_TASK ITEM_
In the records below, find the line that holds "The height and". Restate it and every later line exactly, stopping at the end and skipping pictures.

_RECORDS FOR THIS EXERCISE_
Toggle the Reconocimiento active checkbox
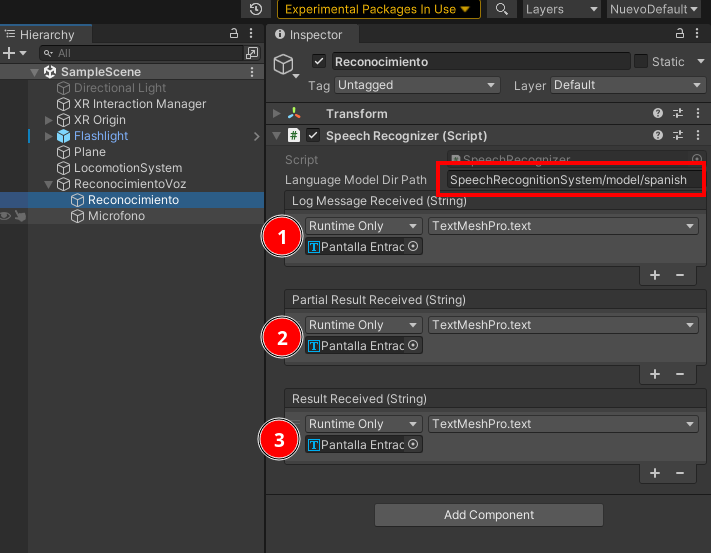This screenshot has width=711, height=553. pyautogui.click(x=319, y=61)
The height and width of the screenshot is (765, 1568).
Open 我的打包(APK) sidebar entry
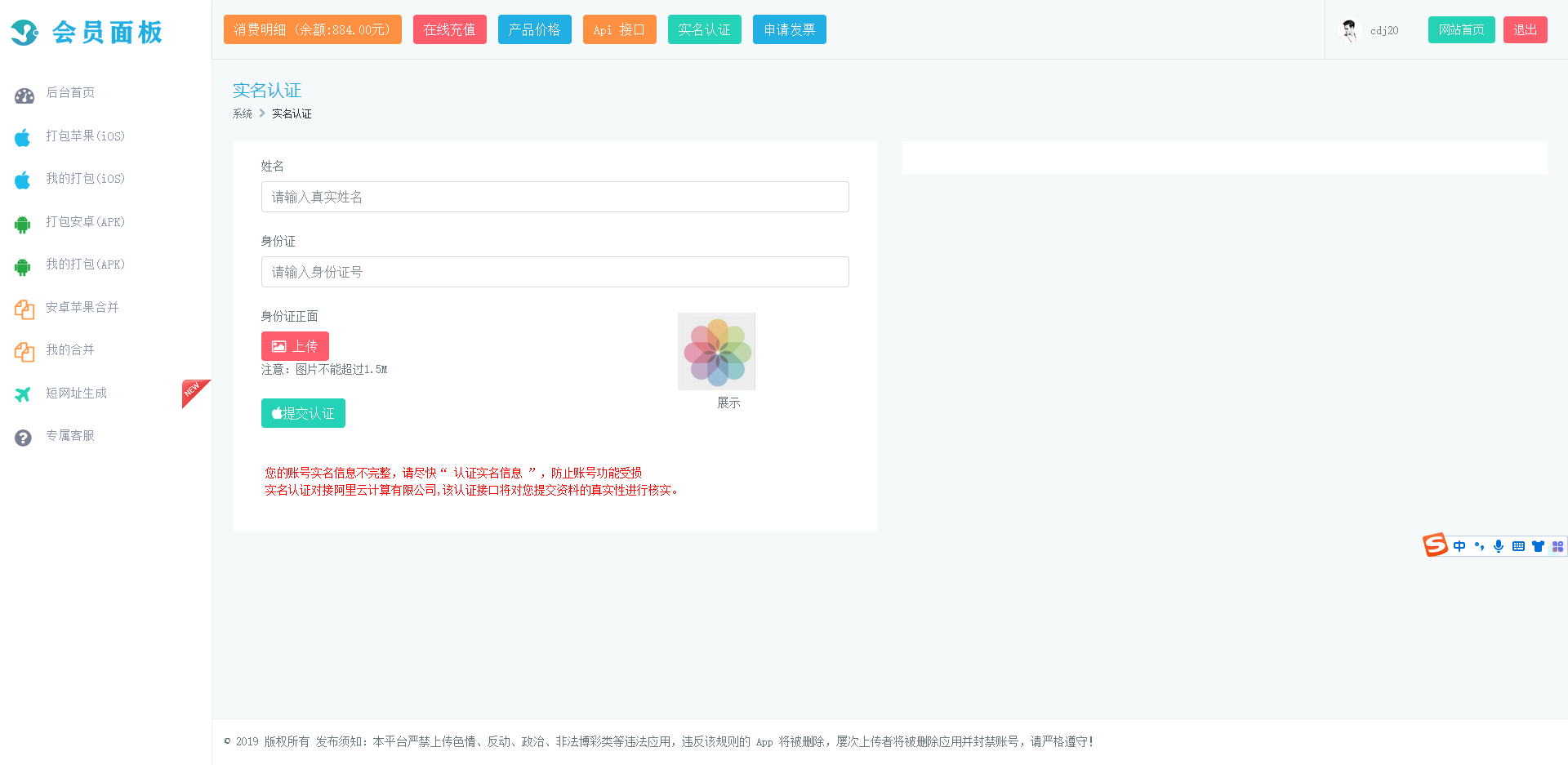click(x=85, y=265)
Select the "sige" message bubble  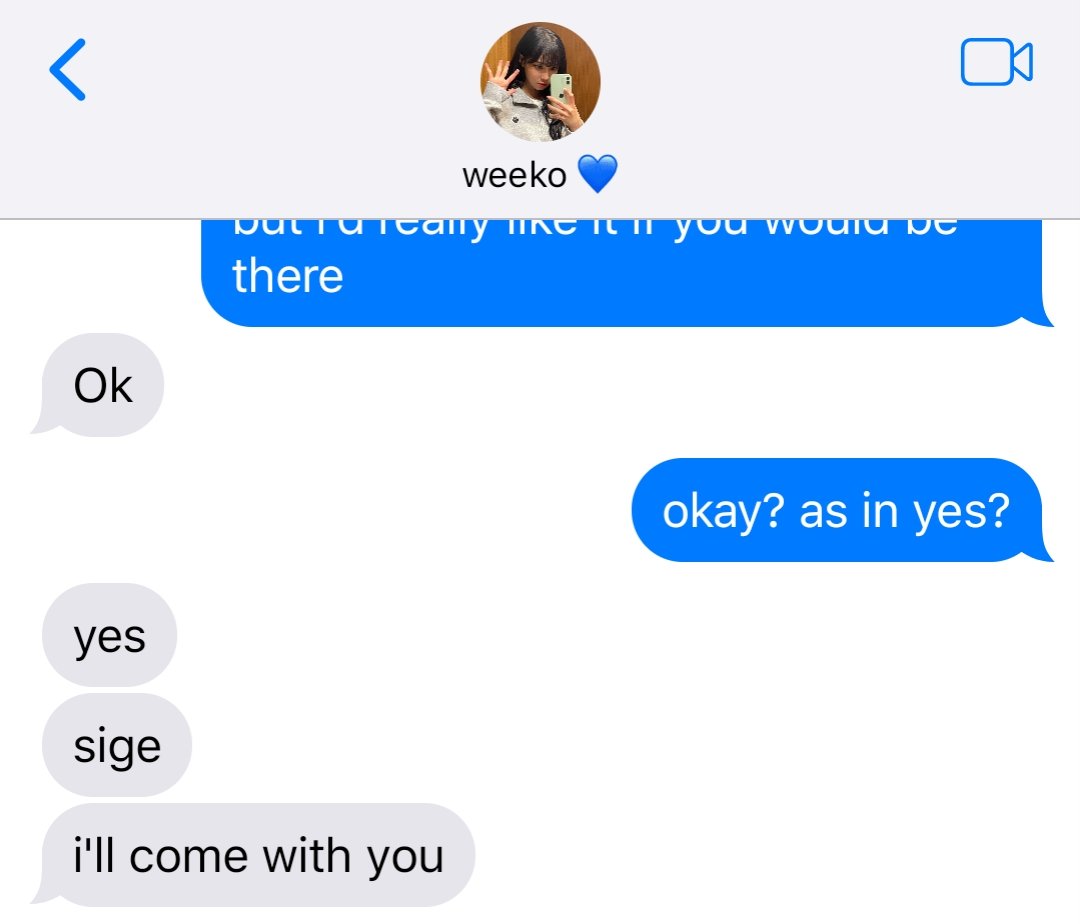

_EXPECTED ANSWER_
The height and width of the screenshot is (765, 1568).
Open 我的打包(APK) sidebar entry
click(x=85, y=265)
Select the "sige" message bubble  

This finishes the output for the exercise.